§ ASSIGNMENT: The lines to copy run from the one containing "Show advanced options" to the end of the records below; repeat them exactly and include nothing else.

=== Begin Enclosure ===

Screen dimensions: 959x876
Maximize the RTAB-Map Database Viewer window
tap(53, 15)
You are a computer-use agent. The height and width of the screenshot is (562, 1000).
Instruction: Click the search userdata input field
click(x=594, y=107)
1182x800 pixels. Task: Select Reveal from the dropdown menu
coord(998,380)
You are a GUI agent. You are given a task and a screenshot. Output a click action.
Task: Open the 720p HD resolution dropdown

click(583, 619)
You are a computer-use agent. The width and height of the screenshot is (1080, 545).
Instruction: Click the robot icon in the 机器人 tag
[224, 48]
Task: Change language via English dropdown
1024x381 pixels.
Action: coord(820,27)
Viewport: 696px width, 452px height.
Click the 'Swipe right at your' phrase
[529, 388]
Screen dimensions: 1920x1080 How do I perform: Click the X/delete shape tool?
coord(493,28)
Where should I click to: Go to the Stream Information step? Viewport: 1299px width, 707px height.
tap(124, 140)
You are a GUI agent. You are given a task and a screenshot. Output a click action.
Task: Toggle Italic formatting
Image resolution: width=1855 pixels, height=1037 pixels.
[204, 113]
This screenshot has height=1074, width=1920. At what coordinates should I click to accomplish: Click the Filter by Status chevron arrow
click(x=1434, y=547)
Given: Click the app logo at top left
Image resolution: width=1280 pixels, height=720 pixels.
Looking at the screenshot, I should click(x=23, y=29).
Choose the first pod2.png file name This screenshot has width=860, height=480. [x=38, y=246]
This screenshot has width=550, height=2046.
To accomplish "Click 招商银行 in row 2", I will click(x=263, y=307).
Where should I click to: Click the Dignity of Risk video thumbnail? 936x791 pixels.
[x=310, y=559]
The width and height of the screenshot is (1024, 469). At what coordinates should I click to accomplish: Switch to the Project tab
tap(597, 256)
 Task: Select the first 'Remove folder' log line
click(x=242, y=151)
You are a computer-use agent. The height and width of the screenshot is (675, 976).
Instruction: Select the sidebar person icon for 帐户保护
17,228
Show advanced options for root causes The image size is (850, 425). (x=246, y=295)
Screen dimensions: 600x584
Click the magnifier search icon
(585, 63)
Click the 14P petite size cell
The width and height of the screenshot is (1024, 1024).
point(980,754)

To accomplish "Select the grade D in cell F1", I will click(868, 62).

=== End Enclosure ===

§ SOLUTION TO THIS EXERCISE:
Show advanced options for root causes The image size is (850, 425). (x=246, y=295)
Screen dimensions: 600x584
Click the magnifier search icon
(585, 63)
Click the 14P petite size cell
The width and height of the screenshot is (1024, 1024).
point(980,754)

To accomplish "Select the grade D in cell F1", I will click(868, 62).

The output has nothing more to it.